» SUPPLIED MATERIAL:
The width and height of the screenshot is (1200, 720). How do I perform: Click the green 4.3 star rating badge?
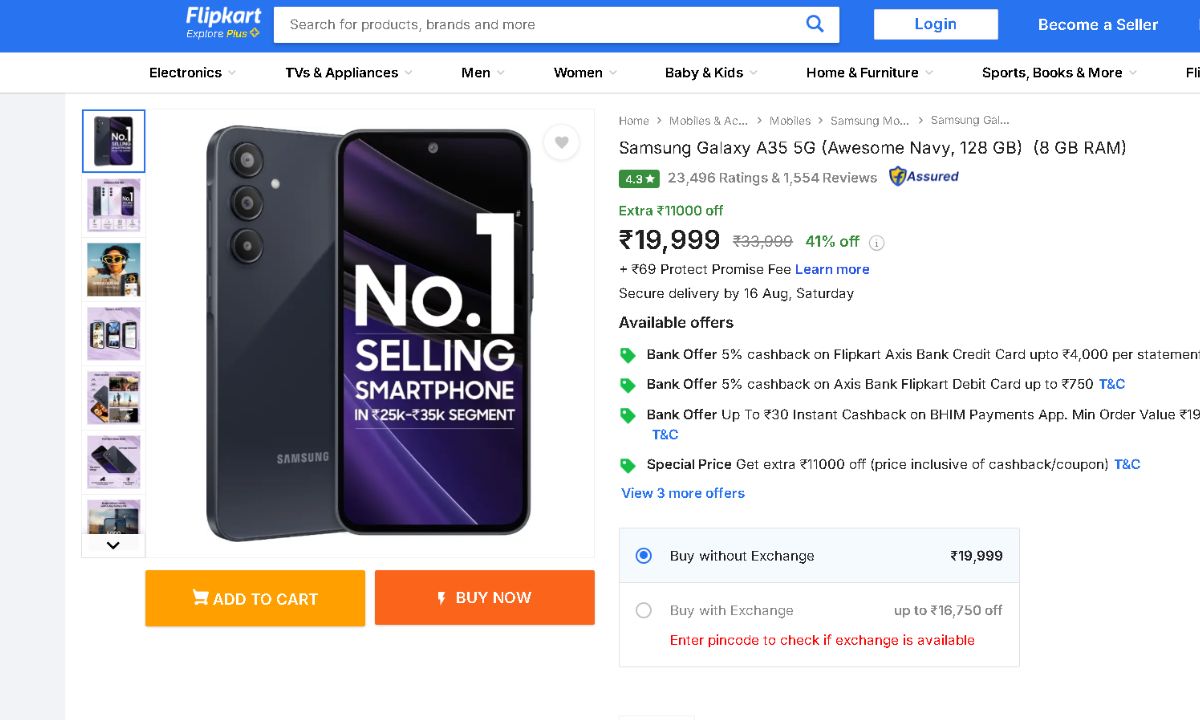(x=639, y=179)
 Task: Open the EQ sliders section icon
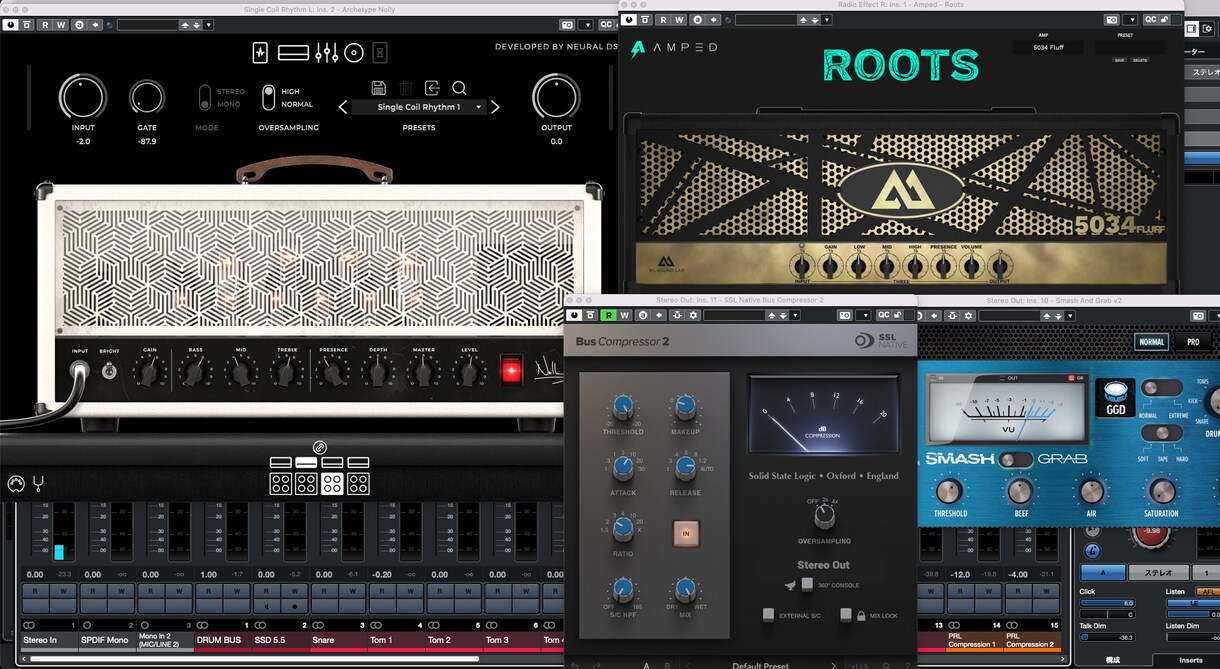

--

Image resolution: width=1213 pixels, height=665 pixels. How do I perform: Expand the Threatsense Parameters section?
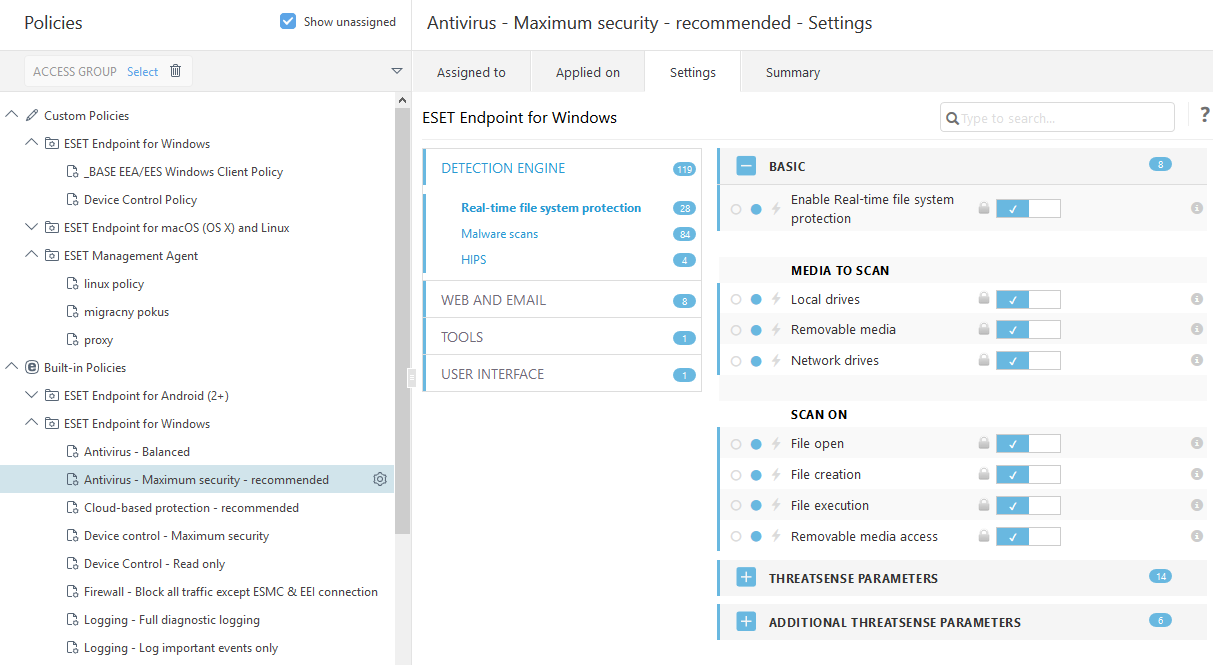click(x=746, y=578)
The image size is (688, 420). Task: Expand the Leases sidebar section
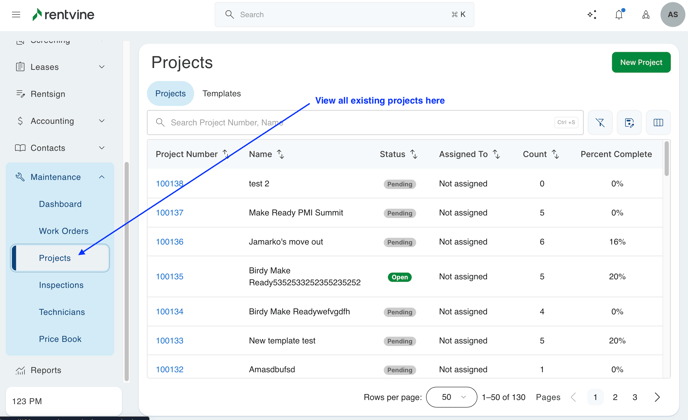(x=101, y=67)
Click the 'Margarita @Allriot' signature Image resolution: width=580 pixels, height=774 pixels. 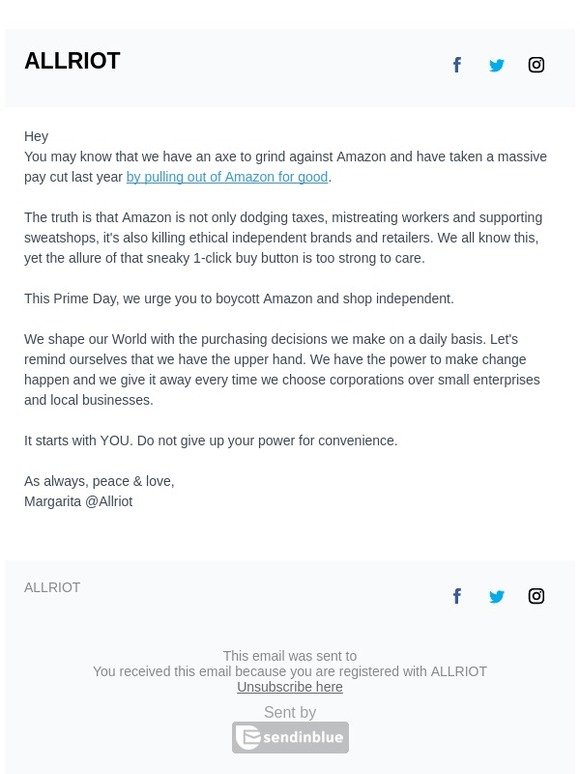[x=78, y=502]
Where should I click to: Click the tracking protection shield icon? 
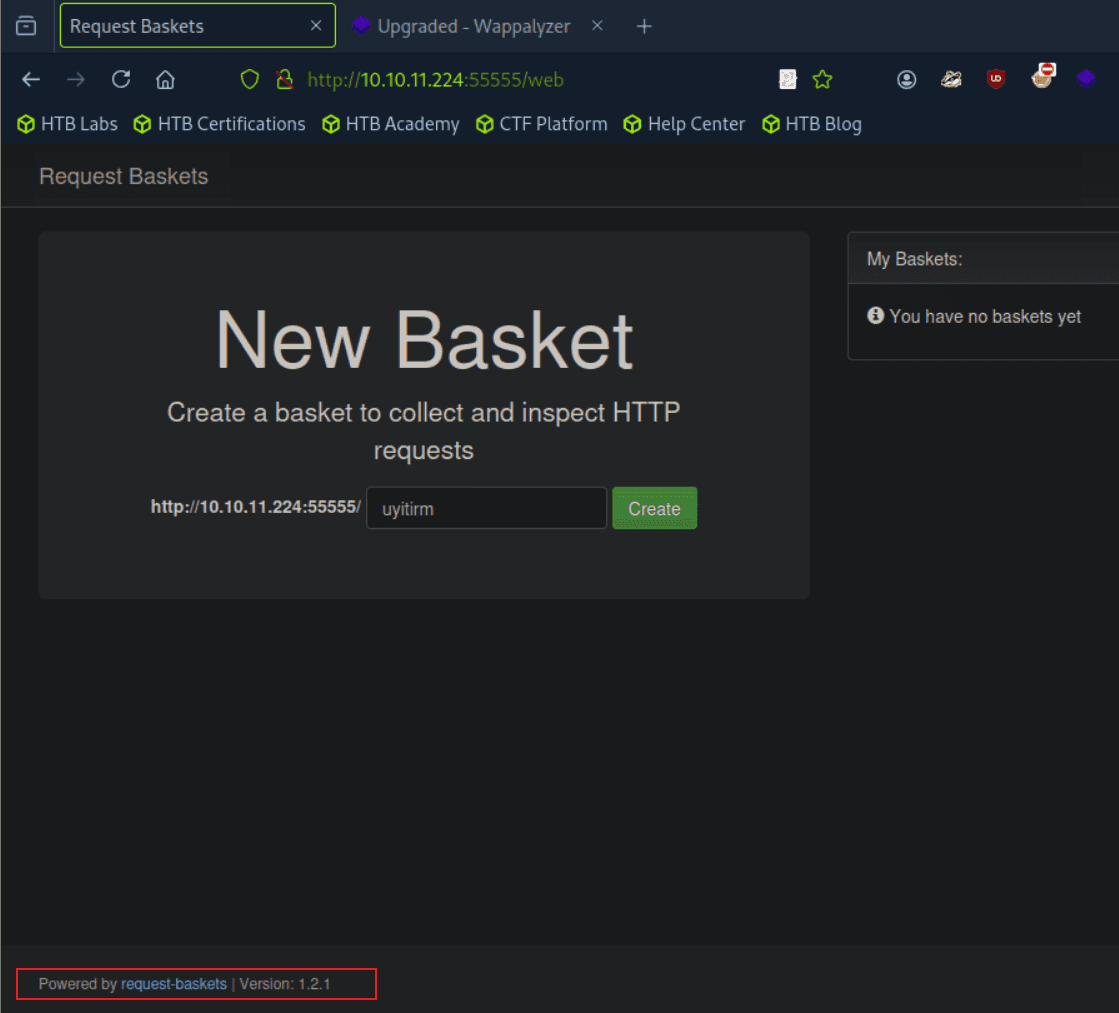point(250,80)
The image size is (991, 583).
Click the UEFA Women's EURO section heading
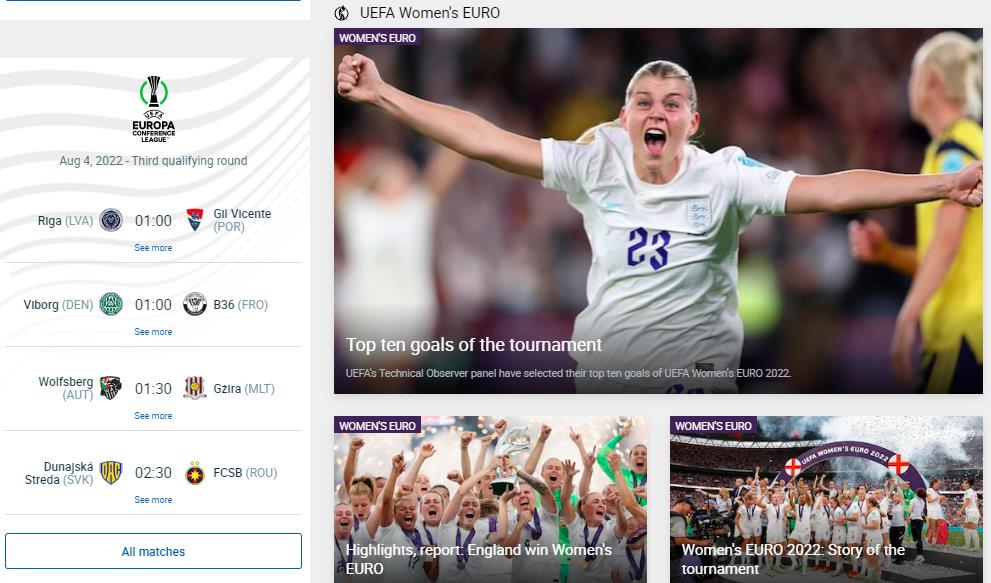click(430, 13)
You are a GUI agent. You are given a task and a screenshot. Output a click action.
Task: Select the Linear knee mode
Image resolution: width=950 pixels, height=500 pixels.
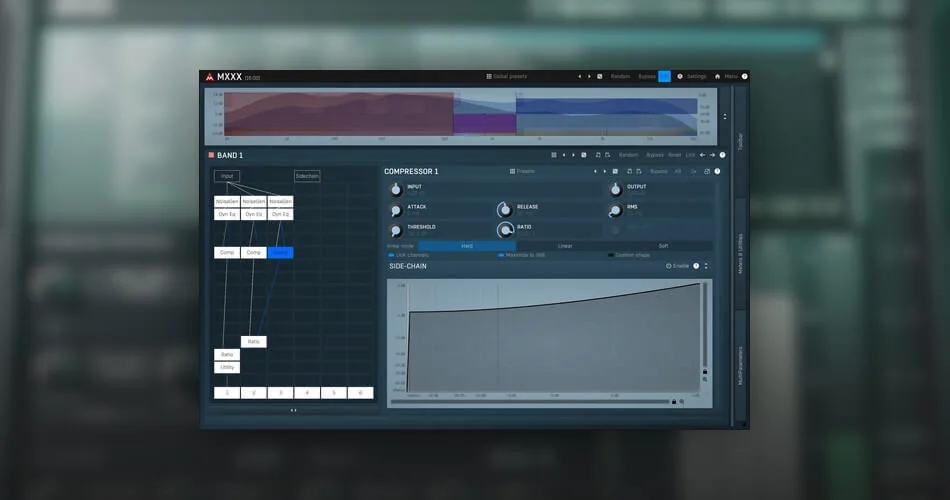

* * *

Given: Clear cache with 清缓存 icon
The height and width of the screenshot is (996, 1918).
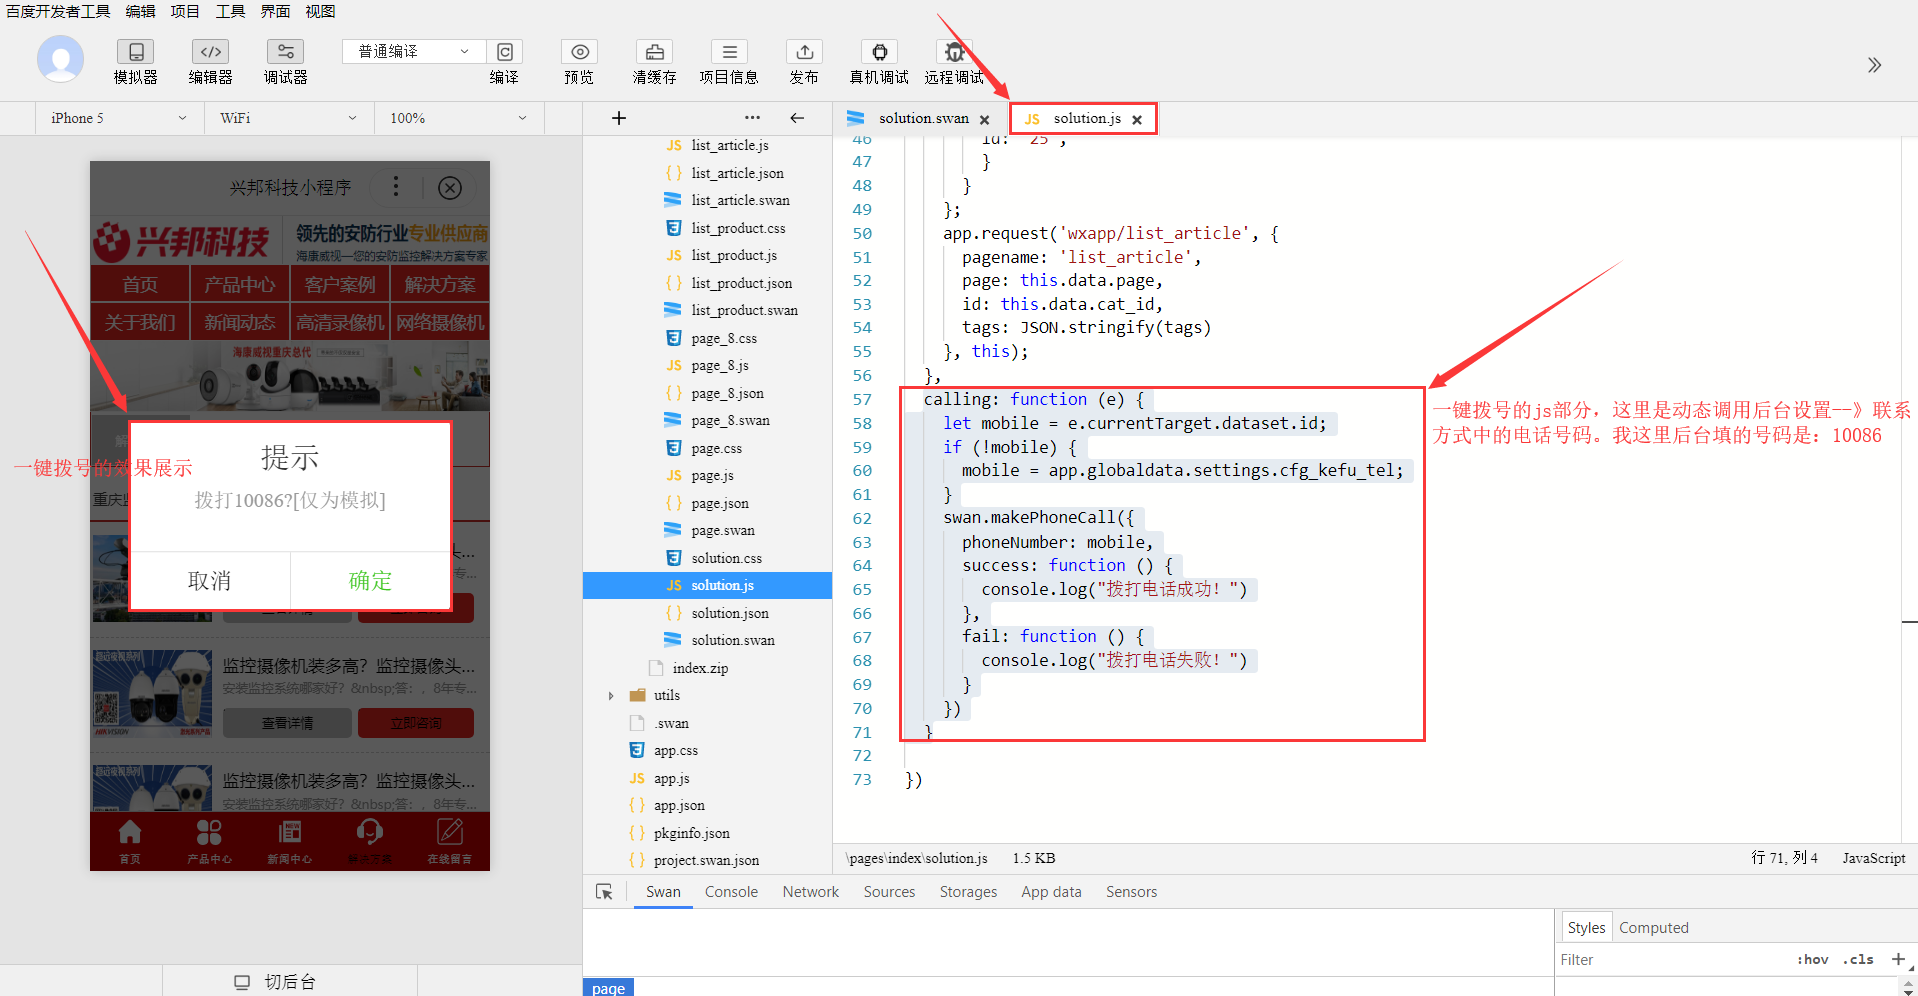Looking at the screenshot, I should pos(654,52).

» TASK BRIEF: Replace "tracking protection" with "privacy" in the records, starting with the line that contains "Where should I" and going on through the line that contains "Image resolution: width=950". Give back only those lines with everything else unchanged, and leave the pictures out.

» FINISHED TASK:
Where should I click to: Click the privacy shield icon? 
point(250,80)
The image size is (991, 583).
Click the UEFA Women's EURO section heading
click(430, 13)
You are a GUI agent. You are given a task and a screenshot. Output a click action.
Task: Select the Linear knee mode
Image resolution: width=950 pixels, height=500 pixels.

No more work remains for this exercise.